La justicia chubutense ordenó la captura inmediata de Mariela Altamirano y Michel González tras recibir los resultados de la autopsia preliminar. Los peritajes médicos confirmaron lesiones craneales severas incompatibles con un accidente, lo que derivó en un giro determinante para la causa que conmociona al país.
En un procedimiento realizado durante la noche del domingo, las fuerzas de seguridad hicieron efectiva la detención de los principales sospechosos por la muerte de Ángel Nicolás López, el menor de 4 años fallecido en Chubut. La medida, impulsada por el fiscal Facundo Oribones y autorizada por el juzgado de turno, se fundamentó en una serie de evidencias recolectadas que apuntan a una responsabilidad compartida en el deceso del niño. Ambos imputados permanecen alojados en dependencias policiales distintas a la espera de ser indagados el próximo martes.
El informe forense preliminar resultó el eje central para el avance de la investigación. Según fuentes judiciales, el examen del cuerpo reveló traumatismos graves en la zona del cráneo, lo que desestima la versión inicial de una muerte por causas naturales o una descompensación fortuita. Para la fiscalía, estas marcas son consistentes con agresiones físicas de alta intensidad, lo que refuerza la hipótesis de un entorno doméstico marcado por la violencia extrema y el desamparo.
Por su parte, la querella que representa al padre biológico del menor, encabezada por el abogado Roberto Castillo, sostiene que el fallecimiento fue el desenlace de un proceso prolongado de maltratos. En el escrito presentado ante las autoridades, se describe una «convergencia de comportamientos» que derivaron en la tragedia, señalando no solo a los detenidos sino también a las posibles fallas institucionales que permitieron que el niño permaneciera en ese domicilio pese a las advertencias previas de la familia paterna.

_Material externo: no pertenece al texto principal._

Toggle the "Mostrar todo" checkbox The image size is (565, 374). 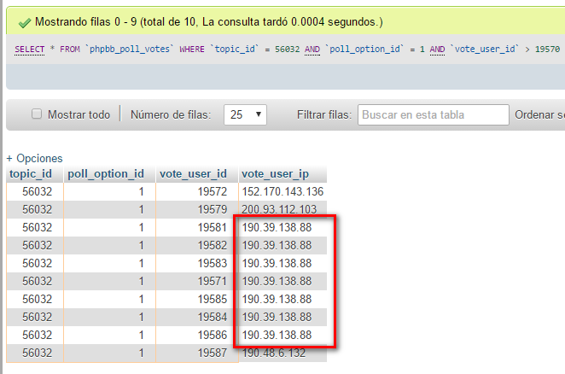(x=37, y=114)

El caso ha tomado una fuerte relevancia pública, acrecentada por los testimonios de vecinos que reportaron gritos y ruidos compatibles con situaciones de abuso en la vivienda de los acusados. Mientras se aguarda la audiencia de control y la lectura formal de cargos por «homicidio agravado», la comunidad de Comodoro Rivadavia permanece movilizada. El Ministerio Público Fiscal ratificó que el trabajo de recolección de pruebas continúa de forma exhaustiva para determinar el grado de participación de cada uno de los implicados en lo que ya se califica como un crimen atroz.